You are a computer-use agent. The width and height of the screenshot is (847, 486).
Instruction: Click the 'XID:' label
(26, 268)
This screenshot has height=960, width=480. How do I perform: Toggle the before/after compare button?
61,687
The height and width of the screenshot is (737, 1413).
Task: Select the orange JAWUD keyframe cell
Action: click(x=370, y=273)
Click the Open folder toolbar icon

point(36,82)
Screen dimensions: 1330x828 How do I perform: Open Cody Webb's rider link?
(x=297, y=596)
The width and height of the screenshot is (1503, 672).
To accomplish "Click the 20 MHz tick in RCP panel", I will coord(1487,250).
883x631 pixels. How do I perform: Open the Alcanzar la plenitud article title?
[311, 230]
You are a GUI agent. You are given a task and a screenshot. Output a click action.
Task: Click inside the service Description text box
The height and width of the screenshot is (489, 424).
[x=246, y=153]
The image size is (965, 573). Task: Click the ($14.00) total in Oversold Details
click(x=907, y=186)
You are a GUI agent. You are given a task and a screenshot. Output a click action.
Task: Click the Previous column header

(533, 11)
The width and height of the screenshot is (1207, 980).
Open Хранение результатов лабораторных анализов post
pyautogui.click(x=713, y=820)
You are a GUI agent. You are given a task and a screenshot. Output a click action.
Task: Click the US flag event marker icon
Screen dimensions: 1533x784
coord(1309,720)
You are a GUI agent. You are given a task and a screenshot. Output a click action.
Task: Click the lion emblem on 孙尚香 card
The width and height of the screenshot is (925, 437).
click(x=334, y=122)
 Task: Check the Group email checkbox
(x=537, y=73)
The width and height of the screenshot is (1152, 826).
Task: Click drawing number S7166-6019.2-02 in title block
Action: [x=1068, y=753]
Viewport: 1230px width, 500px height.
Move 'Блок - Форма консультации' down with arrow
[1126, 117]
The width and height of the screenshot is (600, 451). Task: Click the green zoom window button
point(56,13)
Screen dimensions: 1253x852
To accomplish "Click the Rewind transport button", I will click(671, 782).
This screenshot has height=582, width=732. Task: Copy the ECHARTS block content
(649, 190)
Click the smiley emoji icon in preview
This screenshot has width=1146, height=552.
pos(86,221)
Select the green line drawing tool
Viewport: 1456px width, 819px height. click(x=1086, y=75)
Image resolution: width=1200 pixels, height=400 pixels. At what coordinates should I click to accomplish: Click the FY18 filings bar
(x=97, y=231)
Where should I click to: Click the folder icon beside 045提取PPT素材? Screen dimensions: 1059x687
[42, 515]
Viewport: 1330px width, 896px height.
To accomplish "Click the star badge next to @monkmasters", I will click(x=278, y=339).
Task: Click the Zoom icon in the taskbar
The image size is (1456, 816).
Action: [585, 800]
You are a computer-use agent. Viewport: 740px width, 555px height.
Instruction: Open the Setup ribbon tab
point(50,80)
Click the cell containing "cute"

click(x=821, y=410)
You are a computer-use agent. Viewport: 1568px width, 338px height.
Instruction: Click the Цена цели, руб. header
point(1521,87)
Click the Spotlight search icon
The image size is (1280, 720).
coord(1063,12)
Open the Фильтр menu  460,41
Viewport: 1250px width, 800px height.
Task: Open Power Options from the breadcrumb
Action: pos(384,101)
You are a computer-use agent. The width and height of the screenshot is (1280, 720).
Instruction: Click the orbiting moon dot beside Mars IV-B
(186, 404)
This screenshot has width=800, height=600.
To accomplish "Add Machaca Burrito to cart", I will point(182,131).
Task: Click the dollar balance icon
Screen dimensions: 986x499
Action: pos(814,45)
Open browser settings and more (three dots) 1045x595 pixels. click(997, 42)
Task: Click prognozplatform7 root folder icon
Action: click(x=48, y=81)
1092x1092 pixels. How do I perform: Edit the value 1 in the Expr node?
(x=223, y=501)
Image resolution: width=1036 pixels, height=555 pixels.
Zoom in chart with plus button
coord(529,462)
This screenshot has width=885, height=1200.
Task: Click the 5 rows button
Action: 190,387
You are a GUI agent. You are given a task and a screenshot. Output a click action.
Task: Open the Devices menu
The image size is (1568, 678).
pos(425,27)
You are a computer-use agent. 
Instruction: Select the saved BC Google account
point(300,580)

· · · · ·

_What is being asked:_
Set apart and copy each line of the records that holds the word "computer".

_Problem solution:_
You are a computer-use agent. The width and height of the screenshot is (847, 486).
You are a computer-use agent. Viewport: 740px width, 555px height.
You are a computer-use agent. Viewport: 1568px width, 338px height.
You are a computer-use agent. The width and height of the screenshot is (1280, 720).
You are a computer-use agent. 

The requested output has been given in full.